START DATA EXTRACTS

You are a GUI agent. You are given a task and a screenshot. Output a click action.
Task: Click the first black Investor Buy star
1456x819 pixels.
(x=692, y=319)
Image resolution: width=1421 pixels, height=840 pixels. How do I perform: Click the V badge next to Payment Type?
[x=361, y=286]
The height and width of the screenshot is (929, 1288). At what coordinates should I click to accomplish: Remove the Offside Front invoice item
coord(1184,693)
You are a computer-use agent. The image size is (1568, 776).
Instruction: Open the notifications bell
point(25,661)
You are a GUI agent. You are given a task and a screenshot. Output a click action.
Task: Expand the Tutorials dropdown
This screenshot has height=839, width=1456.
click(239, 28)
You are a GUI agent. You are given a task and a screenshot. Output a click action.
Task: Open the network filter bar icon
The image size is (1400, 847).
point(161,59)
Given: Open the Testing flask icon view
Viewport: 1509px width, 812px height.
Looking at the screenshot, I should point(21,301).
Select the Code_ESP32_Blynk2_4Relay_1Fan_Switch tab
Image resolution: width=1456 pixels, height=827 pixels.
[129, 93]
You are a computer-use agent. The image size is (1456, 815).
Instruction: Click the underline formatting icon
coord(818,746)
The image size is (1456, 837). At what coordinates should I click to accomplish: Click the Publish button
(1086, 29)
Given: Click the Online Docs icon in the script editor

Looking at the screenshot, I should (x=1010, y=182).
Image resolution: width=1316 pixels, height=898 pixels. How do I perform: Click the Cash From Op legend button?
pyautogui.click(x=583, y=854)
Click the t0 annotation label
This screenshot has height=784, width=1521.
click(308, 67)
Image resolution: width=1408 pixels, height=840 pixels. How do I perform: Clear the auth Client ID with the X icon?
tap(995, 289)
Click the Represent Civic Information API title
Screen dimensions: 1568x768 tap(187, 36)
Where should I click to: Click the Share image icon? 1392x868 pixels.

END DATA EXTRACTS

> WORK TO COMPLETE:
Set down, unchanged, only those lines above that fall between the line with "Task: Expand the Tutorials dropdown" and the line with "Given: Open the Testing flask icon view", the two end lines included.

> WRITTEN ANSWER:
Task: Expand the Tutorials dropdown
This screenshot has height=839, width=1456.
click(239, 28)
You are a GUI agent. You are given a task and a screenshot. Output a click action.
Task: Open the network filter bar icon
The image size is (1400, 847).
point(161,59)
Given: Open the Testing flask icon view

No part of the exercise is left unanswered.